In his impoverished condition he saw no way of buying a drink. He cast about to see what he possessed which he might exchange for one, and pulled out of his hip-pocket his silk socks, the joy and pride of his life in their glorious coloring--purple, striped with yellow!

“Dey costed me two dollars,” Hitch sighed as he gazed upon them fondly. “I could swap ’em off in Sawtown, but I ain’t gwine back dar no more. Ef I does, some nigger will steal my pants an’ my socks, too. Plenty of country niggers is got dram.”

He walked barefooted through the woods and came out at a level plantation some distance back from the river. In the middle of a cow-pasture, a tall, brown, bright-eyed negro watched Hitch approach with impassive curiosity.
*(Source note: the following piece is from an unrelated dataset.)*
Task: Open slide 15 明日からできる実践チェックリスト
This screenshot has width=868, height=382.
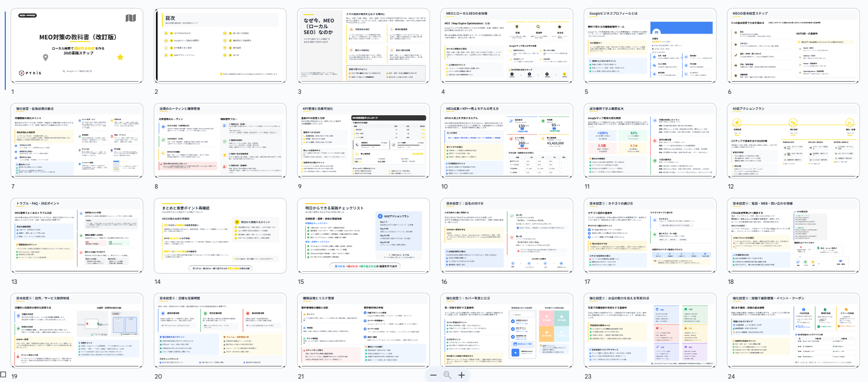Action: click(363, 235)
“Howdy, my brudder!” Hitch boomed. “How am yo’ soul an’ spirit dis day?”

“De spirit is pretty low, elder,” the farmer replied. “De ole woman am got de dram all locked up tight.”

“How come you choose de lily-pad route an’ live on water?” Hitch asked in a disappointed tone.
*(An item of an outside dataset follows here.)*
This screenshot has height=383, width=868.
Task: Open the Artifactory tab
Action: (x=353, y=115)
“I got married,” the young negro responded with a grin.

Suddenly a big Jersey bull broke through the underbrush and came toward the two men, snorting, bellowing, pawing the ground, tossing the dirt upon his shoulders, and shaking his powerful head.

“Dat’s mine, stranger,” the young man remarked proudly, removing the top from a bucket on his arm and tossing a handful of salt at the animal’s feet. “He don’t like dat red undershirt of your’n. Ain’t him a dandy?”

“Shore is,” Hitch said meditatively. After a moment, he added: “Ef dat ole bull wus to hook one of us, I ’speck yo’ bride would affode us a little dram to stimulate us up.”

“I resigns in yo’ favor, elder,” the owner grinned. “Ef dis here beast wus to butt me, he’d jolt all my kinnery plum’ back to Afriky.”

There was a period of silent and fruitless meditation. Then, sorrowfully, Hitch Diamond reached to his hip-pocket and brought forth his purple socks with the yellow stripes--all, except his trousers, that remained of his former glory.

“Whut’s yo’ name?” Hitch asked.

“Dey calls me Dude Blackum because I got a gold tooth,” the other informed him.

“Whut is yo’ wife called?” Hitch asked next.

“Dainty.”

“I wants to make a little trade, Dude,” Hitch remarked, after he had told his own name. “Dese here socks costed me two dollars. My head ain’t thinkin’ right to-day. You is a heavy thinker. Ef you kin think up a sketch of how I kin git a dram right now, I’ll bestow dese here socks on you.”

“De trade is did!” Dude grinned, showing his gold tooth. “Lemme think!”

“Bawl out, nigger!” Hitch grumbled after a little wait. “Don’t keep me waitin’ here in expense no longer.”

“I wus studyin’ ’bout dis,” Dude said. “I’s got a little touch of lumbago in my legs. An’ mebbe, ef dat bull would jes’ butt me real easy like, an’ I’d kinder drap off in dat bayou an’ git wet, an’ den walk back home in drippy clothes wid dis mis’ry gnawin’ at my legs----”

Hitch’s face was so expressive of contempt that Dude stopped speaking.

“Is dat whut you call heavy thinkin’?” Hitch inquired in sarcastic tones. “Dat high-brow plan might steal you a nubbin of corn from a blind pig’s slop-trough. But Dainty ain’t no blind pig--dese here brides gits awful wise on deir husbunts atter dey marries ’em.”

“Wait till I finish, Hitch,” Dude begged. “Now, my view is dis: you go up to de house an’ cornverse Dainty till I comes in all wet an’ mournin’ ’bout how hurt I is. Atter I come in, you say to Dainty dat she better gimme a dram because I’s so crippled up. Of co’se, she will hab to be manners an’ gib you some, too.”

“Dar, now!” Hitch boomed. “You shore is a smart boy, Dude. Dat plan is accawdin’ to de Bible, wise as suppents an’ harmless as ducks. But”----

Here Hitch broke off and looked down at his clothes.